The problem for would-be bards attempting to sing of these data centers has been that, because Google sees its network as the ultimate competitive advantage, only critical employees have been permitted even a peek inside, a prohibition that has most certainly included bards. Until now.
Steven Levy became that rarest of species: an outsider who has been inside one of the company’s data centers and seen the legendary server floor, referred to simply as “the floor.” His visit is the latest evidence that Google is relaxing its black-box policy. His hosts included Joe Kava, who’s in charge of building and maintaining Google’s data centers, and his colleague Vitaly Gudanets, who populates the facilities with computers and makes sure they run smoothly.
Urs Hölzle had never stepped into a data center before he was hired by Sergey Brin and Larry Page. A hirsute, soft-spoken Swiss, Hölzle was on leave as a computer science professor at UC Santa Barbara in February 1999 when his new employers took him to the Exodus server facility in Santa Clara. Exodus was a colocation site, where multiple companies rent floor space. Google’s “cage” sat next to servers from eBay and other blue-chip Internet companies. But the search company’s array was the most densely packed and chaotic. Brin and Page were looking to upgrade the system, which often took a full 3.5 seconds to deliver search results and tended to crash on Mondays. They brought Hölzle on to help drive the effort.
It wouldn’t be easy. Exodus was “a huge mess”. Google was not only processing millions of queries every week but also stepping up the frequency with which it indexed the web, gathering every bit of online information and putting it into a searchable format.

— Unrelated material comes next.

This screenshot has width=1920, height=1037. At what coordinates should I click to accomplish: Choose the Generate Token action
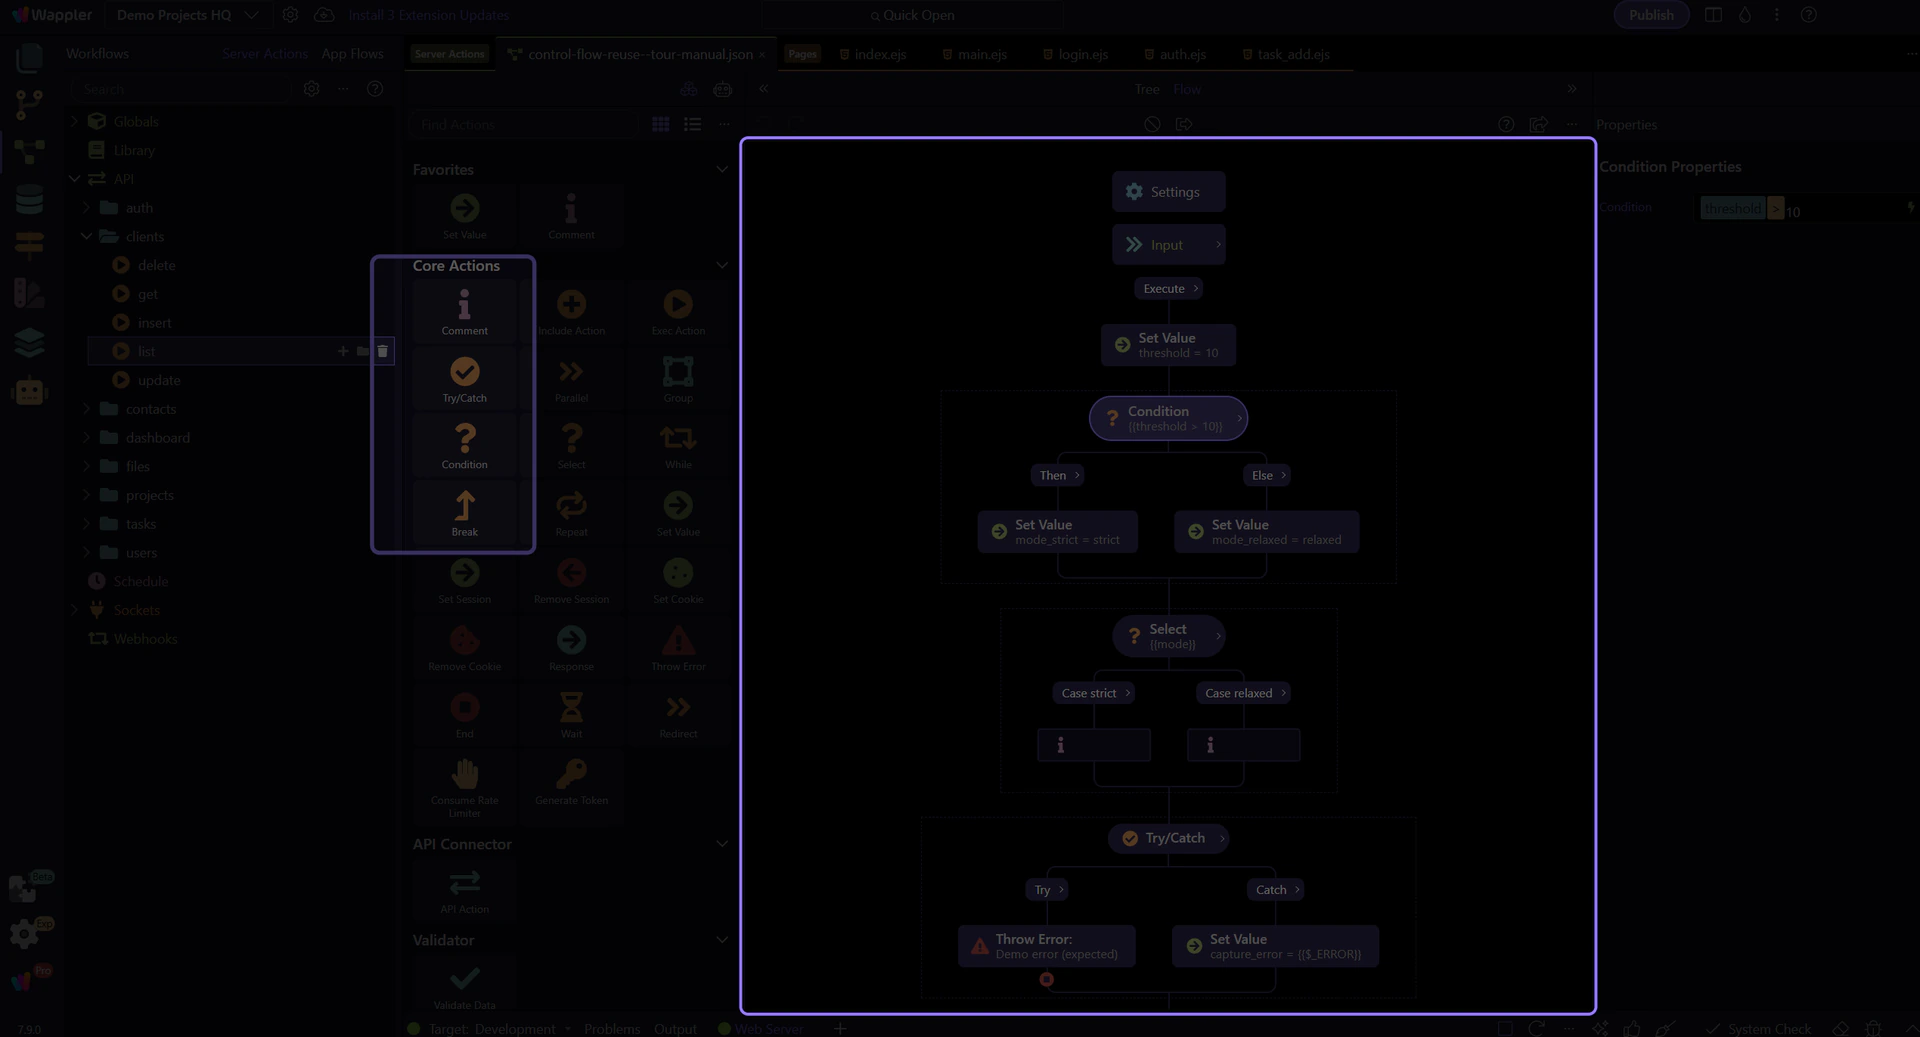pos(571,781)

AdWords—the service that invited advertisers to bid for placement alongside search results relevant to their wares—involved computation-heavy processes that were just as demanding as search. Page had also become obsessed with speed, with delivering search results so quickly that it gave the illusion of mind reading, a trick that required even more servers and connections. And the faster Google delivered results, the more popular it became, creating an even greater burden. Meanwhile, the company was adding other applications, including a mail service that would require instant access to many petabytes of storage. Worse yet, the tech downturn that left many data centers underpopulated in the late ’90s was ending, and Google’s future leasing deals would become much more costly.
For Google to succeed, it would have to build and operate its own data centers—and figure out how to do it more cheaply and efficiently than anyone had before. The mission was codenamed Willpower. Its first built-from-scratch data center was in The Dalles, a city in Oregon near the Columbia River.

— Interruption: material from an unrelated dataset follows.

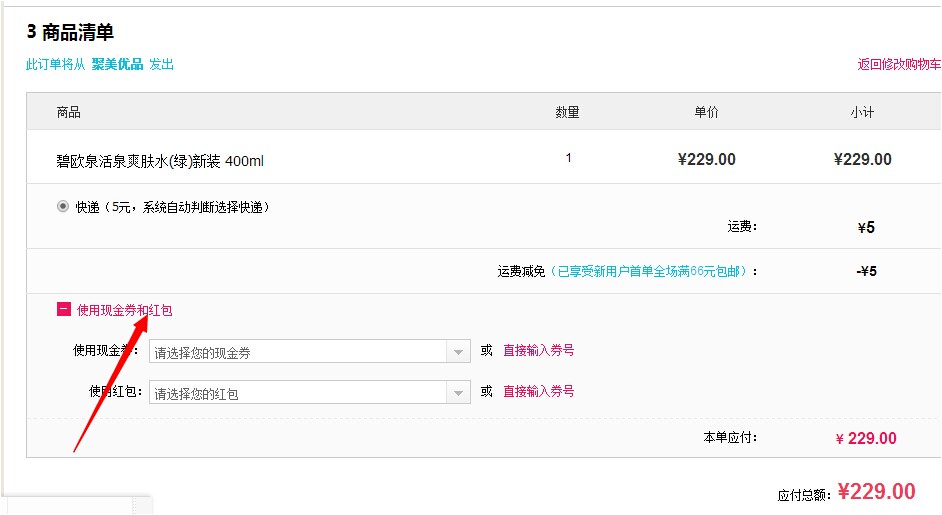The height and width of the screenshot is (515, 942).
Task: Click 直接输入券号 beside the 现金券 row
Action: click(x=538, y=351)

Hölzle and his team designed the $600 million facility in light of a radical insight: server rooms did not have to be kept so cold. The machines throw off prodigious amounts of heat. Traditionally, data centers cool them off with giant computer room air conditioners, or CRACs, typically jammed under raised floors and cranked up to arctic levels. That requires massive amounts of energy; data centers consume up to 1.5 percent of all the electricity in the world.
Google realized that the so-called cold aisle in front of the machines could be kept at a relatively balmy 80 degrees or so - workers could wear shorts and T-shirts instead of the standard sweaters. Add that to the long list of Google’s accomplishments: The company broke its CRAC habit.
Google also figured out money-saving ways to cool that water. In its Belgium facility, Google uses recycled industrial canal water for the cooling; in Finland it uses seawater.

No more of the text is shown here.